I didn’t know how much I missed her until she came knocking on the door of a little room hidden in the halls of a quaint church. I met her at the door, thinking that she was going to shake her head with disappointment at the time I had let pass. But instead, she tackled me with laughter, steadied my weak knees and walked with me to a place I could have never found without her.

She and I bake in my kitchen, my bare feet relearning how to dance on hardwood floors. I realized that though she pulls me to painful places, pushing Grace away was what led to the most unbearable agony of all.

I moved to Georgia a year ago, lugged my bags into this old brick house, not knowing if I’d ever see her again. But she is always knocking, sometimes it’s so gentle that I’ve got to get still and quiet to hear it.

I told her that I’m planning to keep her around this time. She’s helped me see that the world is much better off when I invite her to stay.

Maybe G was for Grace

I have been learning how to live without.

I’ve also been baking non-stop. If you don’t know me, then let me tell you, I ain’t the kind of girl that bakes.

But this week? Brownies, muffins, cookies, cinnamon rolls.

I learned a lot about loss when I lived in Apartment G.

My doctor told me I had to cut out sugar and white flour. I didn’t respond well to being told that I couldn’t have chocolate or pizza or cheesecake. It was a sad day when I was forced to break up with Ben & Jerry.

Now, here I am a year later. I’ve learned to do without it. Apparently, I learned to bake without it. I learned a lot about grace while giving up a lot of things I love.

Not just sugar or flour, I lost a lot more than food when I lived in Apartment G.

I am now seeing just how much these months have changed me. I am not even close to being the same person I was when my sister and I unpacked our lives in that little space.

In that time, grace grew me up to be steady. She taught me how to choose love when it seemed like a complete waste. She sat with me while I ate peanuts and tried to figure out how to dance through someone else’s sadness.

Her elegance and class kept me from saying all the things I held in my clenched fists. “Keep your head high, love.” Over and over she would whisper words like, “You’ve always been enough.”

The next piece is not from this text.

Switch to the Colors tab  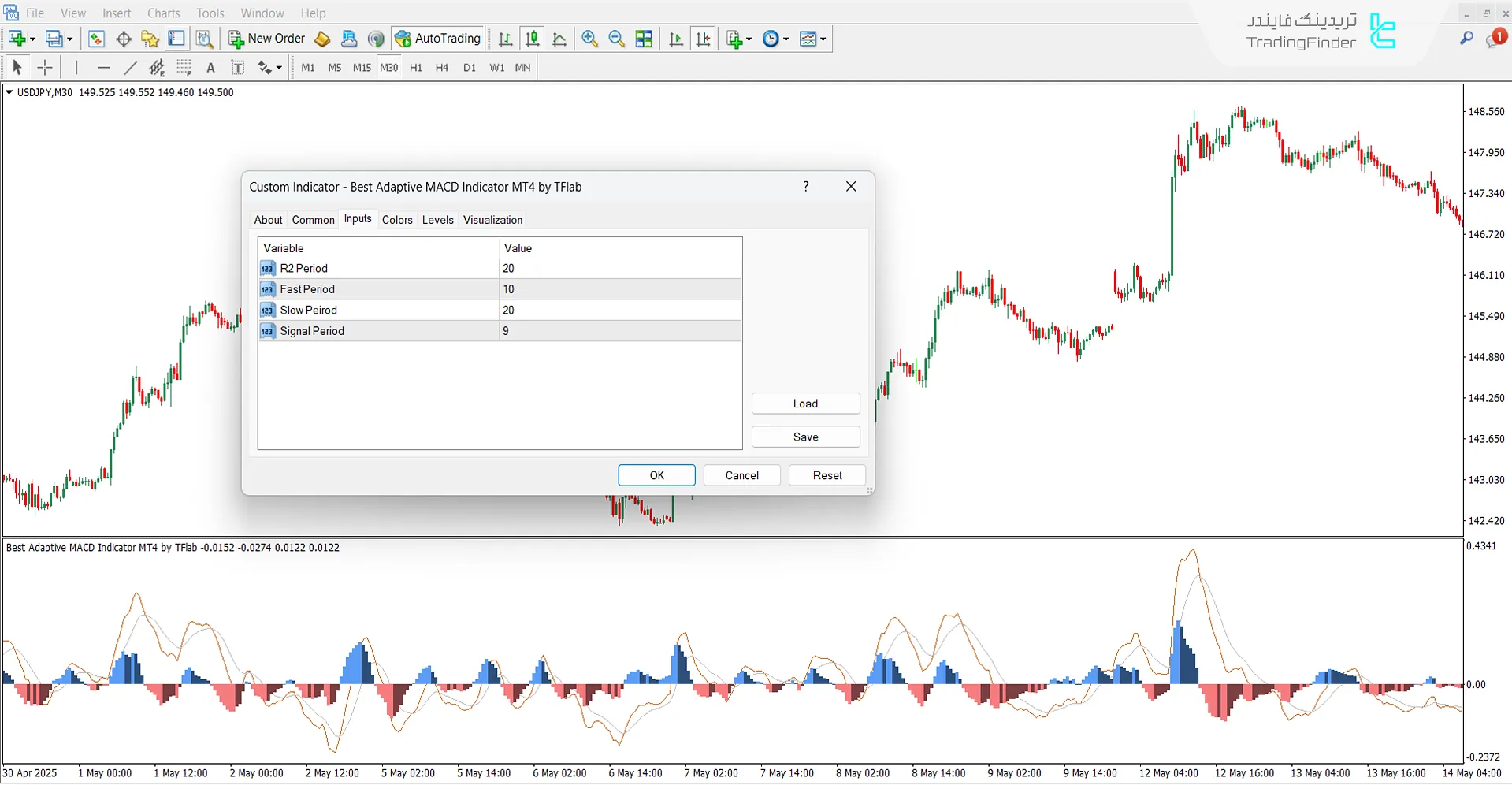pos(396,219)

She would grab my hand in critical moments, tuck my hair behind my ear and remind me,”You are better than the words you want to speak in your anger.”

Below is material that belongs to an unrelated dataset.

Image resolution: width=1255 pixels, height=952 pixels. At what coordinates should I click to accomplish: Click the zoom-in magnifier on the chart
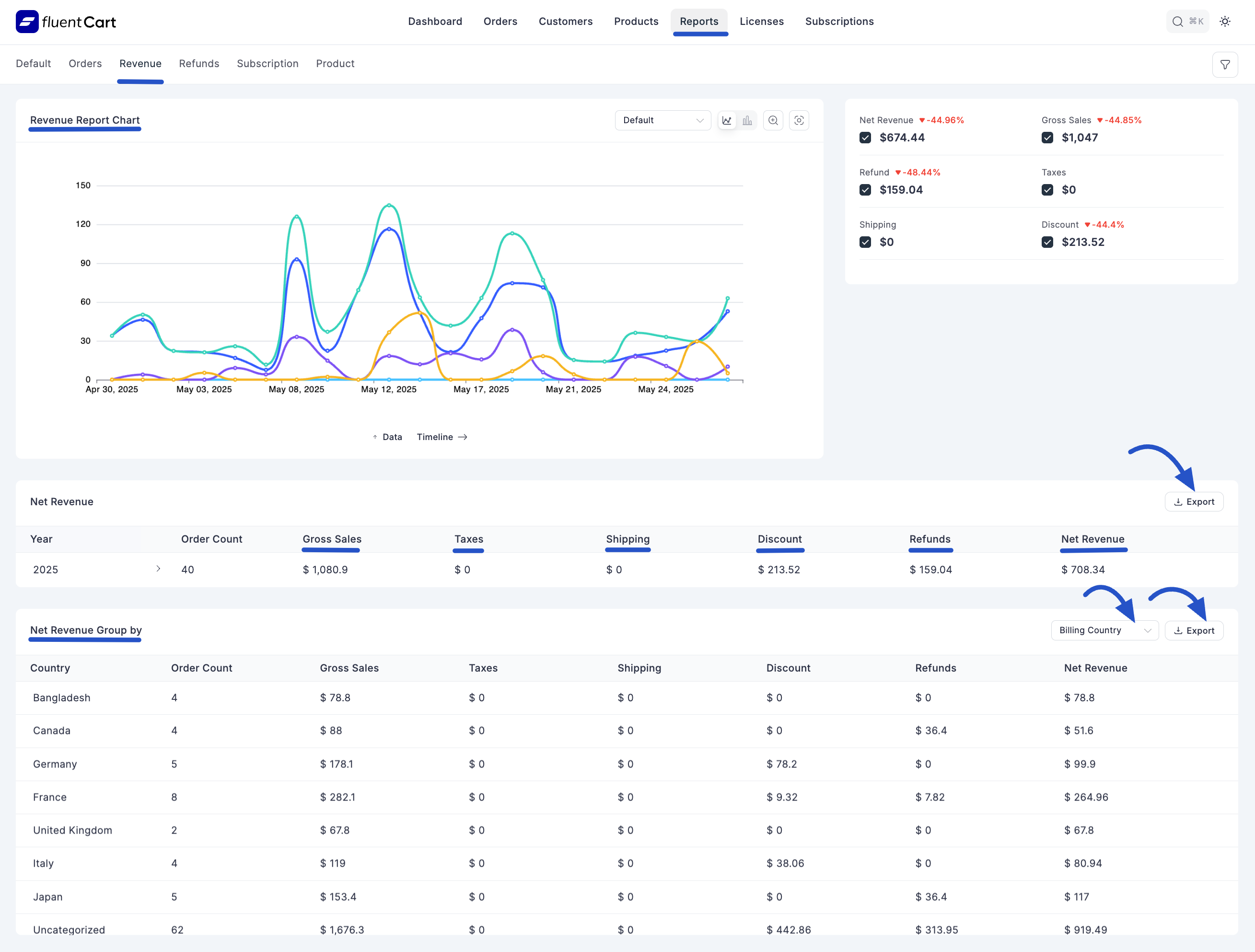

Grace is the kind of girl who wears a dress to meet you at a diner. She orders coffee at 9 pm and settles in for the long haul. Grace knows how to love the bad, endure the imperfect, but grace looks for the beauty, the worth, in everything she sees.

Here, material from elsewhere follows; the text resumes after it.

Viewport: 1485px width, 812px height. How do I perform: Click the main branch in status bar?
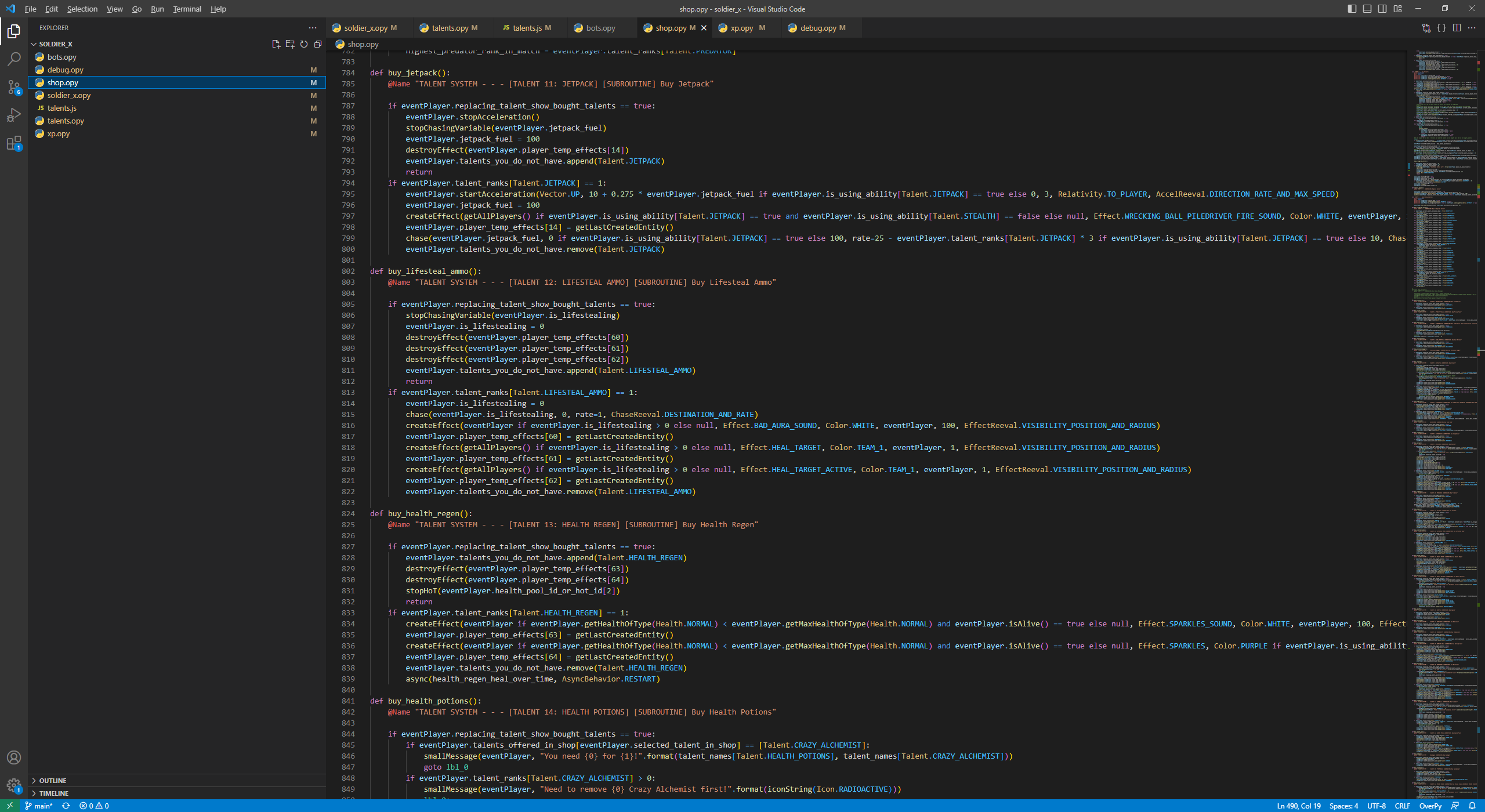pos(39,806)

Even after I ignored her, left her in the cracks and crevices of apartment G, she quietly followed me. She followed me back to my parents house, and hangs out with me in the kitchen while I bake.

Because that’s who she is. Grace tells you to do what seems impossible and then she teaches you how. When you can’t quite sing the words, she teaches you how to hum the tune. She teaches you how to live with less. She’s beautiful in that way.

Even in all of her elegance, grace knows about living with less. She knows how to make loss seem lighter.

Even when I was knee-deep in blame and anger, she was waiting for the day when I came back around. Always waiting with her wit, strong coffee, healthy breakfast and some endless laughter.

Grace is teaching me to do the same. She’s teaching me to be classy in my efforts, poised in my anger. She is teaching me how to stick around for the long-haul, even in the midst of terrible loss.

Grace addresses birthday cards that may never be appreciated for their sentiment and she never believes that it is a waste.

Grace knows Thursdays are for calling to say “I miss you” even if they don’t miss you back.

I’ve always known her, but we became good friends when I learned to pay bills and sweep my own kitchen. I think maybe that was fate because in these days I need her more now than ever.

Maybe G was for Grace.  Maybe those days in that tiny apartment were about learning how to stand alone when others walk away, about learning how to live without, with less and with loss.